Exercises:
a – Summarize the text on debt and affordability in two sentences.
b – Reproduce the passage of the text on debt and affordability between "So is having" and "doing well financially.", inclusive.

Text section:
☆ ☆ ☆ ☆ ☆ ☆ ☆

So is having no debt and being able to do whatever you want
with
all of those payments each month. So is building up savings
and
investments so you can one day be wealthy. The
only reason
so many broke people think that being able to pay your bills each month
is doing well, is because so many broke people can't pay all of
their
bills each month. They wish they could, so they think anyone
who can
pay all their monthly bills is doing well financially.
"If you can afford the payments,
then you can afford it."
Simply
not true! The truth is that if you need payments then
you can't
afford it. The entire reason why debt exists in the first
place is
to allow people to buy things that they can't afford. When
you
have payments, you are basically giving up your future to make them.
Thats what a payment is: using future money to pay for
something
now. As I am always saying: If all of your money is
going out
in payments, then that money is not getting you out of debt or being
invested for the future. You can afford something when you
have
saved up for it and can pay cash without depleting money
meant
for something else, including emergencies.
"Instead of paying off low
interest debt, invest the money at a higher interest rate and you make
a profit on borrowed money."
I
have actually even heard this one from supposed financial experts.

☆ ☆ ☆ ☆ ☆ ☆ ☆

Information supplied:
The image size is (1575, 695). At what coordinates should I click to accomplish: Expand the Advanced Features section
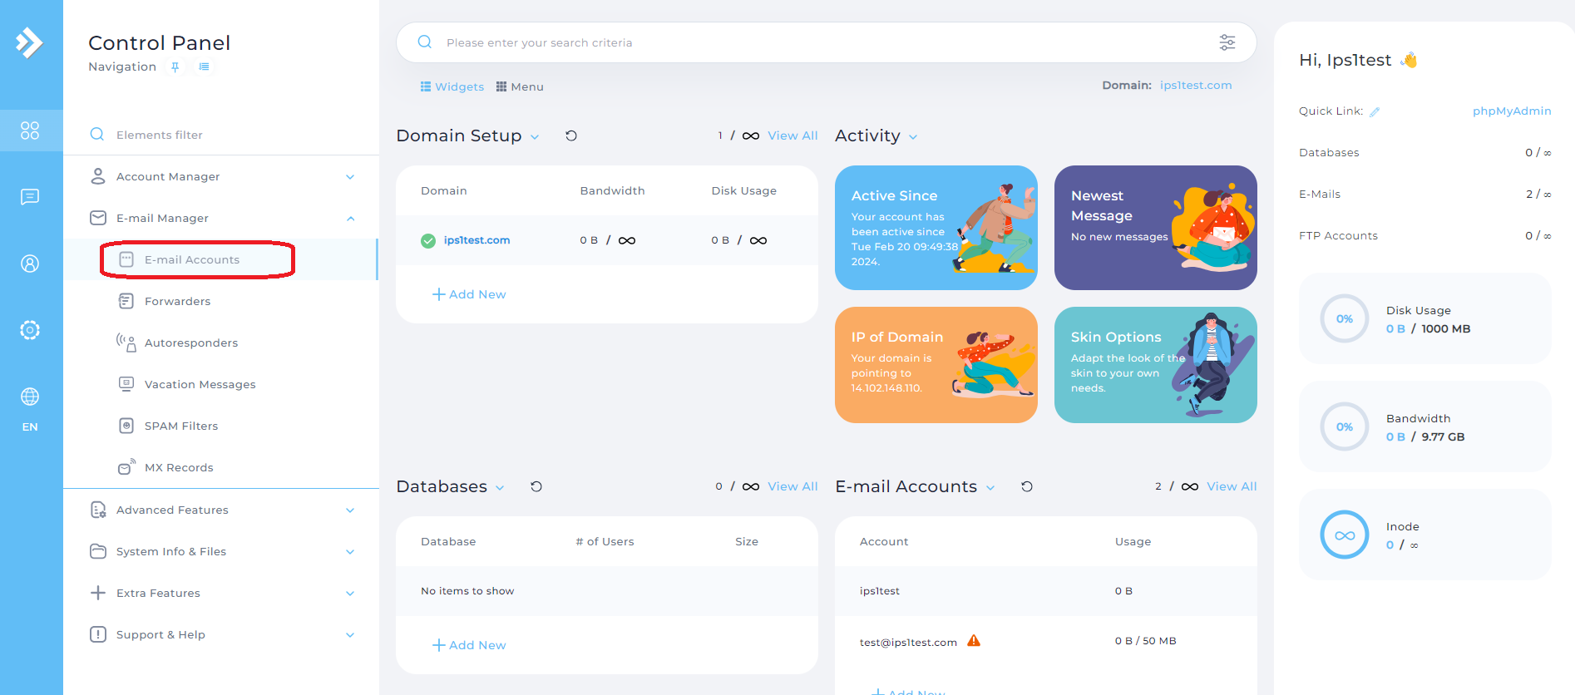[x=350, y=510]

☆ ☆ ☆ ☆ ☆ ☆ ☆

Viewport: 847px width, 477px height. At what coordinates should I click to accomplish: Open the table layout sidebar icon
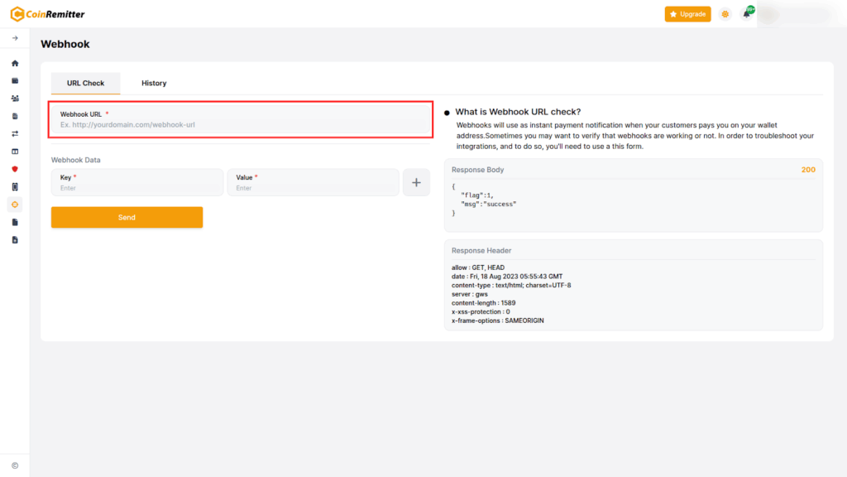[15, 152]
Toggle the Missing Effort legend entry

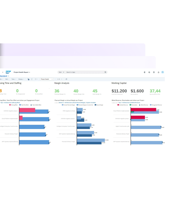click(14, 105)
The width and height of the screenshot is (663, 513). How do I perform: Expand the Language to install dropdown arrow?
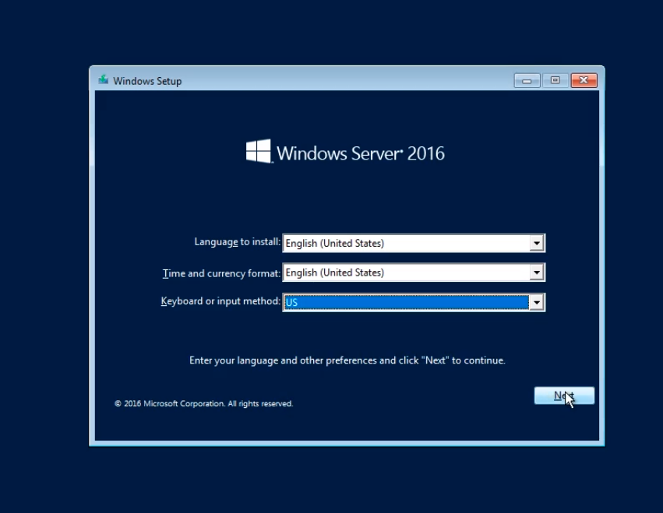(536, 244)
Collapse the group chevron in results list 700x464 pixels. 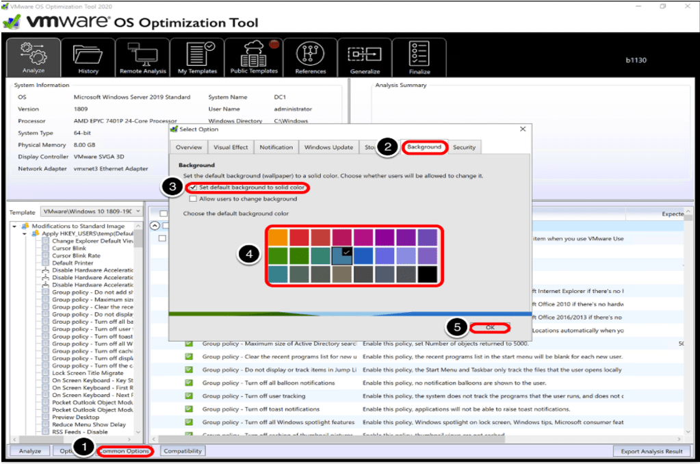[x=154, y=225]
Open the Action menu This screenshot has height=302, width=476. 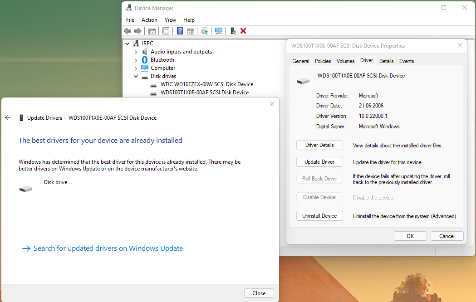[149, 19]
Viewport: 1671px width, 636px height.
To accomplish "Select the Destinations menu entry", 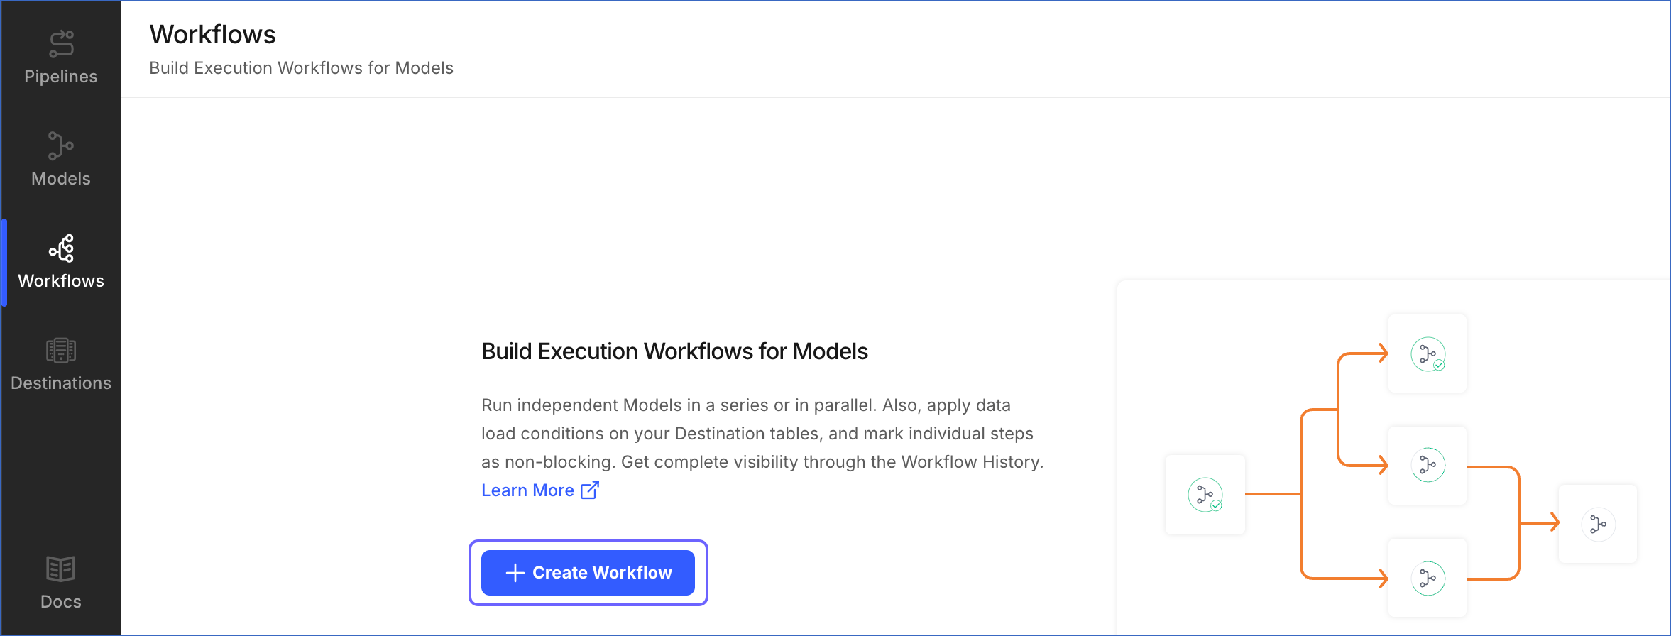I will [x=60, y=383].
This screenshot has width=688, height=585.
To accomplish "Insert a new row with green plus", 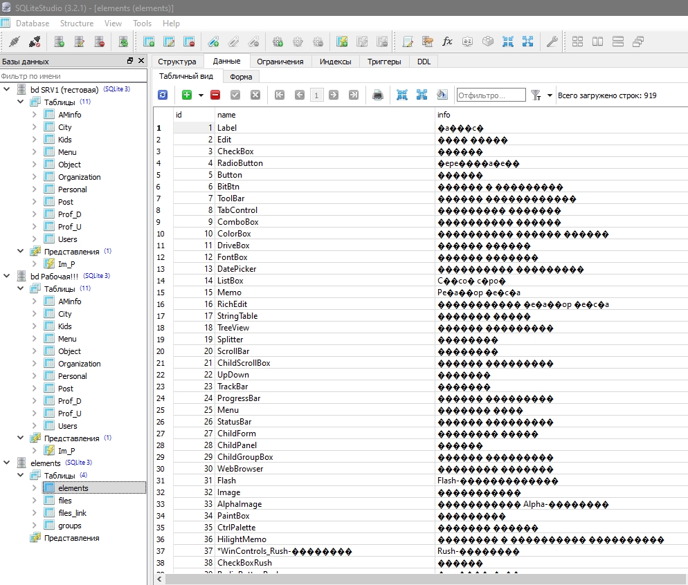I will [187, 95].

☆ ☆ ☆ ☆ ☆ ☆ ☆

Per-task answers:
a – The text argues that being able to pay your bills each month is not the same as doing well, and it rejects the claim that affording the payments means you can afford something, saying that needing payments means you can't afford it. You can afford something only when you have saved for it and can pay cash without depleting money meant for other things, including emergencies.

b –
So is having no debt and being able to do whatever you want
with
all of those payments each month. So is building up savings
and
investments so you can one day be wealthy. The
only reason
so many broke people think that being able to pay your bills each month
is doing well, is because so many broke people can't pay all of
their
bills each month. They wish they could, so they think anyone
who can
pay all their monthly bills is doing well financially.